Now, coming back to the point on terrain... get more. Drown the table with it in some games, use less in some, have features that vary in effect. Forcing maneuver and decisions, allowing for surprise attacks through destroyed parts and so on is among the best features of the game. The mileu should always, always be the third army in a war game. This is something
GW as a company has struggled massively with for the last decade or so, both because of their desire to push expensive plastic on consumers and because many of their staff are simply not keyed into the mindset of a tight game. They did a halfarsed article on terrain density on WarCom a while back, but that was laughably detached from the needs of reality. Most events I've been to or seen online have also usually been on the sparser side unless they've used very dense urban environments with high rise buildings (often cardboard skyscrapers from Dropzone Commander sets).
Some example tables I've set up (a couple were for Epic Armageddon, but similar enough):
Notice the large cliff that towers over the titans circling it, dividing the table into two main routes? Cheap as chips to produce too.
Using hills and steps to raise your buildings can easily add dimensions to your table.
Using swamps, acid pools and other features that hamper movement can direct the flow of battle while using lots of shrubs, woods or other plant based scenery can offer most of the table -2 to hit unless the participants decide to force it into the open. We've been running those bushes as not-Difficult but obscuring, as an example.
The table itself doesn't have to be flat either, here our megabattle had almost a Reaver's worth of height difference between some parts of the table in combination with many features mentioned above.
The same is visible here, though this time because we played on a pile of cardboard boxes that didn't rank up neatly
And some more:
Just to stress the point, everything seen above is MODERATE terrain that offers some full
LoS block and lots of -2's and -1's to hit.

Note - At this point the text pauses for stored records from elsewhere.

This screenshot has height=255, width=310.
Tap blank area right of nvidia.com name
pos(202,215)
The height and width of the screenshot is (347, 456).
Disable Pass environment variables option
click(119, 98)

You could very well play on a denser urban sprawl full of buildings taller than Warlords and that would be a-OK.
As for some more game tips: if you're worried about Command tests, remember that squadrons can take the same Order with a single roll and it gets easier the more engines you have. Three Warhounds would all Full Stride on a one roll of 3+, as an example (squadrons give a +1 to the roll for each model after the first), there are stratagems and legio traits that can make such moves more reliable if you see a need to lean into it. With custom legios, using Vanguard Fighters or Motive Mastery is also a possibility and so on. Sharing shields and using Voids to Full! rules for 2+ saves in a pinch every now and then can make Warhounds surprisingly resilient against the early salvos. Remember, it matters not if you're running hot and burning in places when you reach them, as long as you still reach them and can bring back the pain. Sometimes running red and exploding in their rear on purpose is the right thing to do.
Go get 'em!
Automatically Appended Next Post: Another thing that springs to mind is also using tricks like Vox Blackout, Vox Scream, Vulpa's Razor Tongue, Sabotage and other similar tricks to disrupt or outright deny the opposing side's small model count army their all-important First Fire orders, which will increase your ability to hold shields up tremendously in combination with the added terrain already cutting down some of the incoming fire.